» EXCERPTED RECORDS:
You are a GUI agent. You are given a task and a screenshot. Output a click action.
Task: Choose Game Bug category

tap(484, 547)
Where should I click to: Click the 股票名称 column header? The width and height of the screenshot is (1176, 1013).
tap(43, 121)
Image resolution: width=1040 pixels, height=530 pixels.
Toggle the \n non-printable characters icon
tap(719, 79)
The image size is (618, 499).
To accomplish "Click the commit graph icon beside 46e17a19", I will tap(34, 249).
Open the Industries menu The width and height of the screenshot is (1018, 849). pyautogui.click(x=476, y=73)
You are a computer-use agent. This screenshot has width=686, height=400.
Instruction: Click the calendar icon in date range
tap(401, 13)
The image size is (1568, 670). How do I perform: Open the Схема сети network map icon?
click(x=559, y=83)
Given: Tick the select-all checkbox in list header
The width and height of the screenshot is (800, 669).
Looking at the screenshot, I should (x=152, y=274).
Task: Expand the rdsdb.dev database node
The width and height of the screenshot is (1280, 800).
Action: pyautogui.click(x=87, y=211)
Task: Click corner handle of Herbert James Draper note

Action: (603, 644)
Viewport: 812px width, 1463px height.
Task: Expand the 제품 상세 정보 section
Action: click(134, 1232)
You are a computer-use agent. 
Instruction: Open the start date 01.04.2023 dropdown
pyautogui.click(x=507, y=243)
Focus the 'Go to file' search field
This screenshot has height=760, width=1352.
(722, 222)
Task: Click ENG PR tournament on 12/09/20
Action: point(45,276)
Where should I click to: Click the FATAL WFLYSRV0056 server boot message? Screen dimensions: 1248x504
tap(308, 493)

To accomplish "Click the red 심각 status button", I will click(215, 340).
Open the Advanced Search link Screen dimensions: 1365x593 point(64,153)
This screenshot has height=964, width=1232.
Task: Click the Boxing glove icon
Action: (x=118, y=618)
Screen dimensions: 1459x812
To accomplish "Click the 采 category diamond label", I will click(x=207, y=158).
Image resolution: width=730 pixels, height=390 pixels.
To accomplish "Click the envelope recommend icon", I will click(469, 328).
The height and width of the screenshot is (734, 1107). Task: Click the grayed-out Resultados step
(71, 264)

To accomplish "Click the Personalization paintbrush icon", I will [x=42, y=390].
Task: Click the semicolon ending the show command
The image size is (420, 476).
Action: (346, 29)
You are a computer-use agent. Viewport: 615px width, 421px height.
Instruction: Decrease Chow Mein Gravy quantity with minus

» YOUR INSTRUCTIONS:
Set down the whole listing again, exactly as shown above.

» REPLY:
You are a GUI agent. You are given a task and a screenshot. Output a click action.
Task: Choose Game Bug category

tap(484, 547)
Where should I click to: Click the 股票名称 column header? The width and height of the screenshot is (1176, 1013).
tap(43, 121)
Image resolution: width=1040 pixels, height=530 pixels.
Toggle the \n non-printable characters icon
tap(719, 79)
The image size is (618, 499).
To accomplish "Click the commit graph icon beside 46e17a19", I will tap(34, 249).
Open the Industries menu The width and height of the screenshot is (1018, 849). pyautogui.click(x=476, y=73)
You are a computer-use agent. This screenshot has width=686, height=400.
Instruction: Click the calendar icon in date range
tap(401, 13)
The image size is (1568, 670). How do I perform: Open the Схема сети network map icon?
click(x=559, y=83)
Given: Tick the select-all checkbox in list header
The width and height of the screenshot is (800, 669).
Looking at the screenshot, I should (x=152, y=274).
Task: Expand the rdsdb.dev database node
The width and height of the screenshot is (1280, 800).
Action: pyautogui.click(x=87, y=211)
Task: Click corner handle of Herbert James Draper note

Action: (603, 644)
Viewport: 812px width, 1463px height.
Task: Expand the 제품 상세 정보 section
Action: click(134, 1232)
You are a computer-use agent. 
Instruction: Open the start date 01.04.2023 dropdown
pyautogui.click(x=507, y=243)
Focus the 'Go to file' search field
This screenshot has height=760, width=1352.
(722, 222)
Task: Click ENG PR tournament on 12/09/20
Action: point(45,276)
Where should I click to: Click the FATAL WFLYSRV0056 server boot message? Screen dimensions: 1248x504
tap(308, 493)

To accomplish "Click the red 심각 status button", I will click(215, 340).
Open the Advanced Search link Screen dimensions: 1365x593 point(64,153)
This screenshot has height=964, width=1232.
Task: Click the Boxing glove icon
Action: (x=118, y=618)
Screen dimensions: 1459x812
To accomplish "Click the 采 category diamond label", I will click(x=207, y=158).
Image resolution: width=730 pixels, height=390 pixels.
To accomplish "Click the envelope recommend icon", I will click(469, 328).
The height and width of the screenshot is (734, 1107). Task: Click the grayed-out Resultados step
(71, 264)

To accomplish "Click the Personalization paintbrush icon", I will [x=42, y=390].
Task: Click the semicolon ending the show command
The image size is (420, 476).
Action: (346, 29)
You are a computer-use agent. Viewport: 615px width, 421px height.
Instruction: Decrease Chow Mein Gravy quantity with minus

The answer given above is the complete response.